Medicine uses Latin because it is a 'dead' language - the meanings of the words will not change over time. But if you want to modernize translations to different languages, an ancient book may help: The Bible.

Tools to translate text between languages are widely available - and rather awful. While they can create literal translations, style is hard to bring across without human intervention. If you tried to read a translation of China's Liu Cixin using a computer, you would miss everything, most importantly a great example of the best science-fiction culture since America of the 1950s.

Big Data can help, but it takes an enormous amount of data to make it possible. That's where the Bible comes in. Each version of the Bible contains more than 31,000 verses and it's in every language, which means it has what they call "a large, previously untapped dataset of aligned parallel text."


Bible photo credit Chris Downer. Composite illustration courtesy of Keith Carlson. Provided by Dartmouth College

Using The Bible, researchers were able to produce over 1.5 million unique pairings of source and target verses from 34 versions of the English-language Biblefor machine-learning training sets. The Bible is also thoroughly indexed by the consistent use of book, chapter and verse numbers. The predictable organization of the text across versions eliminates the risk of alignment errors that could be caused by automatic methods of matching different versions of the same text.

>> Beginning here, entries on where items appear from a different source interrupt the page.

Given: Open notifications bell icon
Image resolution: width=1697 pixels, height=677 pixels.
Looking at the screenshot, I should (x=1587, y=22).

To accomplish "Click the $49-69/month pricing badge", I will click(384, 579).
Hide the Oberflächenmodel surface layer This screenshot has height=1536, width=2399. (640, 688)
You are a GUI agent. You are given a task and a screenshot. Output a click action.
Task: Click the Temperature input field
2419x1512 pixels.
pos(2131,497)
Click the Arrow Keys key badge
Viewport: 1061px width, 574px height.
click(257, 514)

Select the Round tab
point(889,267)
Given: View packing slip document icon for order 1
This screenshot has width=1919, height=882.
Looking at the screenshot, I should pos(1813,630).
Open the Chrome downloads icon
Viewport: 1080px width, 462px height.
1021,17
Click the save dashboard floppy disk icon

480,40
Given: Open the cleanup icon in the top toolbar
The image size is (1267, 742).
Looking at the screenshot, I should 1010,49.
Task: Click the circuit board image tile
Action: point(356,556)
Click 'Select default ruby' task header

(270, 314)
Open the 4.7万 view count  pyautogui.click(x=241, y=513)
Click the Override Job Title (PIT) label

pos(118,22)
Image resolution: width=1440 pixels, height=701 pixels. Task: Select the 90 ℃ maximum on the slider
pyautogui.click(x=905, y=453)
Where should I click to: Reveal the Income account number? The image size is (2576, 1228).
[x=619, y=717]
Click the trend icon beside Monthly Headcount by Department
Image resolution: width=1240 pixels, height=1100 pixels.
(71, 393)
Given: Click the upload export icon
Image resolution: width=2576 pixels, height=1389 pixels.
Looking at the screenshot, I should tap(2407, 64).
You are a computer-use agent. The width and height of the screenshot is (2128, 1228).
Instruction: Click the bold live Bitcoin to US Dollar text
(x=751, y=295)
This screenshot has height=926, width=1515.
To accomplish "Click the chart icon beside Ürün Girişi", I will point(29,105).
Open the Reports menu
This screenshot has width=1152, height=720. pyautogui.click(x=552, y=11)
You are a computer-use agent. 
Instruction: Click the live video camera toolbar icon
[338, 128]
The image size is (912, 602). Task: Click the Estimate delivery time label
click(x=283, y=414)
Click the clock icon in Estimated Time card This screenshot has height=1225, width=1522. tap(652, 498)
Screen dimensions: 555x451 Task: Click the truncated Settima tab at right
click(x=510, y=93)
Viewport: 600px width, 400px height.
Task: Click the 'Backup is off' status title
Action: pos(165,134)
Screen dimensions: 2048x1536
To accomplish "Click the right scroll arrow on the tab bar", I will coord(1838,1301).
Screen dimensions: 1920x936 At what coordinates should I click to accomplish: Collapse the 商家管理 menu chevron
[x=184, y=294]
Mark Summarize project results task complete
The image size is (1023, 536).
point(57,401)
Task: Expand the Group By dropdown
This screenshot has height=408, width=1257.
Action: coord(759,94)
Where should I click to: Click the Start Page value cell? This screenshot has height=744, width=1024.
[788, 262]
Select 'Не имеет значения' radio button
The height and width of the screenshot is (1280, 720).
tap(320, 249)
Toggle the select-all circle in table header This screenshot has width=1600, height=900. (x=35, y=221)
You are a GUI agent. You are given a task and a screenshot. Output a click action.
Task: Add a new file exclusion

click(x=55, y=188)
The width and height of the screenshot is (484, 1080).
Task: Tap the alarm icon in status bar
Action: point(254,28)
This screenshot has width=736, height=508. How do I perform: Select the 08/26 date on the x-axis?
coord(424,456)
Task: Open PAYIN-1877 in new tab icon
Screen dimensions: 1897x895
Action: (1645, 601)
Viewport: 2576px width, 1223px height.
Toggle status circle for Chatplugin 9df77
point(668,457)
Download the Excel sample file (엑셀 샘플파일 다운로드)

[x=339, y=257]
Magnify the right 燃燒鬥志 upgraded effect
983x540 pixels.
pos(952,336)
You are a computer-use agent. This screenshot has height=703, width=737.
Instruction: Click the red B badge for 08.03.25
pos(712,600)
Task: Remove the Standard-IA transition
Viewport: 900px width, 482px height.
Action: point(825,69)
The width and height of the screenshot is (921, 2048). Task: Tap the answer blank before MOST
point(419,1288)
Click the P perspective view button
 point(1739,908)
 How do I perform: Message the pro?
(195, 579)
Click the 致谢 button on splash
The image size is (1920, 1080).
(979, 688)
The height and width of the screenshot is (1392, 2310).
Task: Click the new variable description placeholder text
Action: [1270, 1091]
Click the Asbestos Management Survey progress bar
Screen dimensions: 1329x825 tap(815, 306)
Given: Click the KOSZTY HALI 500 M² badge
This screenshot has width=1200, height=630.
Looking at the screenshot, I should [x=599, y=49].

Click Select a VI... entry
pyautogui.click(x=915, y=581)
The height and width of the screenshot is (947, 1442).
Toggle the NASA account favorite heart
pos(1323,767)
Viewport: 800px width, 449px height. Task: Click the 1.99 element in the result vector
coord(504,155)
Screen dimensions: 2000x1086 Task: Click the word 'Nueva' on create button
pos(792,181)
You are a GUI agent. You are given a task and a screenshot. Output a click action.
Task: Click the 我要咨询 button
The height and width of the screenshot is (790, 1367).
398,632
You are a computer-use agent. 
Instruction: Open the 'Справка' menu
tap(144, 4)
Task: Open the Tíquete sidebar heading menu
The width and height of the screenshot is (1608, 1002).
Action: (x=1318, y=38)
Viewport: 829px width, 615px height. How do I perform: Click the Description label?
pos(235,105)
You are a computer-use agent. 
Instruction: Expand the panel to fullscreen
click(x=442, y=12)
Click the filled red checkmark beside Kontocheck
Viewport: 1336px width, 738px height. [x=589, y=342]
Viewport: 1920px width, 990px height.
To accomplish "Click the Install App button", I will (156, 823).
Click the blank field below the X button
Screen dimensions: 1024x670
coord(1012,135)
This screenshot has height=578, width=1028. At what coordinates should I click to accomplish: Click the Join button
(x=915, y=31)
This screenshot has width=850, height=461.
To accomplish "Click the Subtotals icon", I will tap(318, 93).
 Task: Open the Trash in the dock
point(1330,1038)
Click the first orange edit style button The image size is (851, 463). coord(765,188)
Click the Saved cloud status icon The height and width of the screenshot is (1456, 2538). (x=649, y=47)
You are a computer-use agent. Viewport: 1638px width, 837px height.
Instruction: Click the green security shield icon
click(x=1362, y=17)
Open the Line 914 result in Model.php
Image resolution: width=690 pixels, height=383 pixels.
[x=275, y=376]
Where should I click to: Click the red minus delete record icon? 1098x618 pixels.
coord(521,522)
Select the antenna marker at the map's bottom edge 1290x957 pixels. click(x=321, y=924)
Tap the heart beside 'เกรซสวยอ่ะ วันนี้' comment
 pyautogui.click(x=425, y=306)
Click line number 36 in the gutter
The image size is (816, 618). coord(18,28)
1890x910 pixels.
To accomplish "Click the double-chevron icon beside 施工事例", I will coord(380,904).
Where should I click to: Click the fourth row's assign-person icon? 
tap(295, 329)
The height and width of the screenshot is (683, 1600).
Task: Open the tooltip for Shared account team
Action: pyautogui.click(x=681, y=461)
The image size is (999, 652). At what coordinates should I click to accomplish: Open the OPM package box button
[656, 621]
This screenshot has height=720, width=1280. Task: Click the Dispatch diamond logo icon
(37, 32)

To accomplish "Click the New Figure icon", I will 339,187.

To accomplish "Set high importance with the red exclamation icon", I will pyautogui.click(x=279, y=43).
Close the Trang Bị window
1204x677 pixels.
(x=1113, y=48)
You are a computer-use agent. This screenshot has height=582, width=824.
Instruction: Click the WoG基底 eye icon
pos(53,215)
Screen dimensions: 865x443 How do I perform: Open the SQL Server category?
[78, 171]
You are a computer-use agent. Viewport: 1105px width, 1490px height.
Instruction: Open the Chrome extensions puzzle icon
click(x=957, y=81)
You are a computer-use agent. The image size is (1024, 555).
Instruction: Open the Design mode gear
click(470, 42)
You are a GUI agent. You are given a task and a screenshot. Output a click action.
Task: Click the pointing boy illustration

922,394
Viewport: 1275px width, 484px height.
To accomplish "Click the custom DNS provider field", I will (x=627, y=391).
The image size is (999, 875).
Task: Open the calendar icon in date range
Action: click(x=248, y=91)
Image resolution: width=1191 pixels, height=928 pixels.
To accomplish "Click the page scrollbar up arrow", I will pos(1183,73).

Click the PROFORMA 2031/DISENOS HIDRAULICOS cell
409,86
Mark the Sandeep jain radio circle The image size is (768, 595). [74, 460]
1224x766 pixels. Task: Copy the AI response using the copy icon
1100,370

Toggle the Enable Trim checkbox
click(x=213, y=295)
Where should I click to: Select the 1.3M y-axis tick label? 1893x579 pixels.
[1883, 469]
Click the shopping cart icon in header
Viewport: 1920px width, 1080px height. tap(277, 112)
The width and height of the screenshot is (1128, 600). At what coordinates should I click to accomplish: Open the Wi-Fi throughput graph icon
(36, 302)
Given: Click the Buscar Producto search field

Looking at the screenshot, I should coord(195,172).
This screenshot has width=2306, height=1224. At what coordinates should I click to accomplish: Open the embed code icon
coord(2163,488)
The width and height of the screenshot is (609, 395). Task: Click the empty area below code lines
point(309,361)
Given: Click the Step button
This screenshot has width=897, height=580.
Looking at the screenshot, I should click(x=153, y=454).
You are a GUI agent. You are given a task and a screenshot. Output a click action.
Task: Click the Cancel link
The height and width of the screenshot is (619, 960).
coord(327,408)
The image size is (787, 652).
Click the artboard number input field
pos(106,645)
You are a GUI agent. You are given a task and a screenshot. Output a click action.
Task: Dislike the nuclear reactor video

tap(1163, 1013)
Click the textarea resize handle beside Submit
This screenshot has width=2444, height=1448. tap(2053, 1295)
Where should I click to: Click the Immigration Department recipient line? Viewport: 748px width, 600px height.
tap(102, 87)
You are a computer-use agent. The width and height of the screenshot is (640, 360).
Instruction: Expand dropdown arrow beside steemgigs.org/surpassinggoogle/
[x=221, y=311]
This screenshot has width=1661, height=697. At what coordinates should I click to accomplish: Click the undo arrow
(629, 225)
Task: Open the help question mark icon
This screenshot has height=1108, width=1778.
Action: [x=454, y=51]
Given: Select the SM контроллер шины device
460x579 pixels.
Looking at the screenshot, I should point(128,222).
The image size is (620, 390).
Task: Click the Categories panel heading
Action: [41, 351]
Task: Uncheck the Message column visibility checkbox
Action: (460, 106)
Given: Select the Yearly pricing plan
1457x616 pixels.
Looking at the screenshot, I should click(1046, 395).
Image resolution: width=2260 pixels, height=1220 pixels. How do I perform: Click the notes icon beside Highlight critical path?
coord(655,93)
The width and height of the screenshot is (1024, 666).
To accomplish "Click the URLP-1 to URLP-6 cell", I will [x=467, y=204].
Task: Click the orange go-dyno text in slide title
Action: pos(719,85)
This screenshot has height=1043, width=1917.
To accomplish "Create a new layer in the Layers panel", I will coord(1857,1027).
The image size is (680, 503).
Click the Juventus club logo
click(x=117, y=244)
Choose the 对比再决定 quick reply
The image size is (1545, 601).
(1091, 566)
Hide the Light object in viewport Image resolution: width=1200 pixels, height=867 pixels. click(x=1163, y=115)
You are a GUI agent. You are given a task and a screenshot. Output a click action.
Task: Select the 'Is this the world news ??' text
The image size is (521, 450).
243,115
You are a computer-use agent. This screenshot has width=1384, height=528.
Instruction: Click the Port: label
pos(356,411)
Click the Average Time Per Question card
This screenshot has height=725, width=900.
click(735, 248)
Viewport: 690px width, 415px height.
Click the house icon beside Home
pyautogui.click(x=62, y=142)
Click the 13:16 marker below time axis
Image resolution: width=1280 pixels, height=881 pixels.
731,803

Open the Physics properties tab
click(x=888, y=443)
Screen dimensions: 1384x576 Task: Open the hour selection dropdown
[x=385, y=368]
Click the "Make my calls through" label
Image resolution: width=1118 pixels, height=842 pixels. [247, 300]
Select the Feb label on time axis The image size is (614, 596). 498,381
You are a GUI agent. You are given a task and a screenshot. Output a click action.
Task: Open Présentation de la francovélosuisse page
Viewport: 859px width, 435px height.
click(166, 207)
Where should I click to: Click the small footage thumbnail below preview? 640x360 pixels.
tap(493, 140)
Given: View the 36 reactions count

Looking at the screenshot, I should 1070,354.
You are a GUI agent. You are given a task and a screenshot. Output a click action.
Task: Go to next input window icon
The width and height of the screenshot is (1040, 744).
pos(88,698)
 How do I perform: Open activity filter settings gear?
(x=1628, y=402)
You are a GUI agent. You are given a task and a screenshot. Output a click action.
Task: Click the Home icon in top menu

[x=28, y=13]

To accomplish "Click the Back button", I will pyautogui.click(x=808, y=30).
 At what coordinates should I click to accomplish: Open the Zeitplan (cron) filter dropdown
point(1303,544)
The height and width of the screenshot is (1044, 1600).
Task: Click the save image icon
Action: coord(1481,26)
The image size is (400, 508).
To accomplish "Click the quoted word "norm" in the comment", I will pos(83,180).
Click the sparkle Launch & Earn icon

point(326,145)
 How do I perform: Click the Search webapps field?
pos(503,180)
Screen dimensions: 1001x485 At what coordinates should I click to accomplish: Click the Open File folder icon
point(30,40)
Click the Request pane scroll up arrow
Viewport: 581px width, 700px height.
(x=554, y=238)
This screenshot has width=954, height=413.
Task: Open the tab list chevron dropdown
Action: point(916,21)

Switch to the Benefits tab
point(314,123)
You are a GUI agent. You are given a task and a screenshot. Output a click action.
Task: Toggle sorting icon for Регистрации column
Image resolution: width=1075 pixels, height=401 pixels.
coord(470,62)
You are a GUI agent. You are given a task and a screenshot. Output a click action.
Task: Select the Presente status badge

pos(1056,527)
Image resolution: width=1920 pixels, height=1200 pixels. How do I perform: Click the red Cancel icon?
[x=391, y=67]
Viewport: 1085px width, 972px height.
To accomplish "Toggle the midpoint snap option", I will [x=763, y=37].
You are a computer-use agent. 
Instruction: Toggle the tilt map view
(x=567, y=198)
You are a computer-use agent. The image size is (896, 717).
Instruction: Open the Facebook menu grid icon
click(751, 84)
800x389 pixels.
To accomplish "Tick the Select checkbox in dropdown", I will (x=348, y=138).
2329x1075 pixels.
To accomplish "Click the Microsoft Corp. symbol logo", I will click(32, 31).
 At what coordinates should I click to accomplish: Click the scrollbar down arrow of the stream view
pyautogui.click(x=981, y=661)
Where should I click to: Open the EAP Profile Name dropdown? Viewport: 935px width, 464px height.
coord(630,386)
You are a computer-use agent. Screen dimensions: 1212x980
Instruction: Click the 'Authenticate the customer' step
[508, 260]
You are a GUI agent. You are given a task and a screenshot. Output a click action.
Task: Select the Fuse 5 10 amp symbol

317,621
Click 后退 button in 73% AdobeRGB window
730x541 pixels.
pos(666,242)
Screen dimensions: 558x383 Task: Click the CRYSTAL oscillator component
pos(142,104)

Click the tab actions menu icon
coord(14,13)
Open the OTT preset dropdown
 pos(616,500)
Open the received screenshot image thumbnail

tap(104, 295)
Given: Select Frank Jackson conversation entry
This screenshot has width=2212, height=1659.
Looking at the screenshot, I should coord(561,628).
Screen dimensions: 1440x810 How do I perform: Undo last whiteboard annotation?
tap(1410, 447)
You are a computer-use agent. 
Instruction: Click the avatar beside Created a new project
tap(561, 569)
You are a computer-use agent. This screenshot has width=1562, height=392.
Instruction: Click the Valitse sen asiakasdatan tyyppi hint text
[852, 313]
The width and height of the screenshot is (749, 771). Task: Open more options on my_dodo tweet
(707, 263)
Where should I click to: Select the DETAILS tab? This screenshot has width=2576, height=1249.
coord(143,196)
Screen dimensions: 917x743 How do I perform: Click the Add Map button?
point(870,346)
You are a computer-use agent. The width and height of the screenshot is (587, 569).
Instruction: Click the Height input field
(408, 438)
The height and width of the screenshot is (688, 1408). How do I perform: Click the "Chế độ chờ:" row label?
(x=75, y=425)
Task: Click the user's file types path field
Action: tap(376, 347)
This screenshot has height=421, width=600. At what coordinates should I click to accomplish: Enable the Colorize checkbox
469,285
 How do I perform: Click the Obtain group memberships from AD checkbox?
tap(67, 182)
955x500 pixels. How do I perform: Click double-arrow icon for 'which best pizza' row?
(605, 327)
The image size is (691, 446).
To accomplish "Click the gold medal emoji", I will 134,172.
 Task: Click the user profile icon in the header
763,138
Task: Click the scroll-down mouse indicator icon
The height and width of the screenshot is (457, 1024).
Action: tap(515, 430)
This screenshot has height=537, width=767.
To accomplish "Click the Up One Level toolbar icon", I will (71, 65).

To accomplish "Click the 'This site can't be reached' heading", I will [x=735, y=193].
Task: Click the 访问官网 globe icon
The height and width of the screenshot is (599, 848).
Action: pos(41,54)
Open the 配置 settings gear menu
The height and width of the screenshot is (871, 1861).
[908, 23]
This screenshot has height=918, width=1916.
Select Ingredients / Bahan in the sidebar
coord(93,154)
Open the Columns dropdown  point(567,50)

To define "style" for the study, the researchers reference sentence length, the use of passive or active voices, and word choice that could result in texts with varying degrees of simplicity or formality. According to the authors, "Different wording may convey different levels of politeness or familiarity with the reader, display different cultural information about the writer, be easier to understand for certain populations."

The team used 34 stylistically distinct Bible versions ranging in linguistic complexity from the "King James Version" to the "Bible in Basic English." The texts were fed into two algorithms - a statistical machine translation system called "Moses" and a neural network framework commonly used in machine translation, "Seq2Seq."

While different versions of the Bible were used to train the computer code, systems could ultimately be developed that translate the style of any written text for different audiences. As example, a style translator could take an English-language selection from "Moby Dick" and translate it into different versions suitable for young readers, non-native English speakers, or any one of a variety of audiences.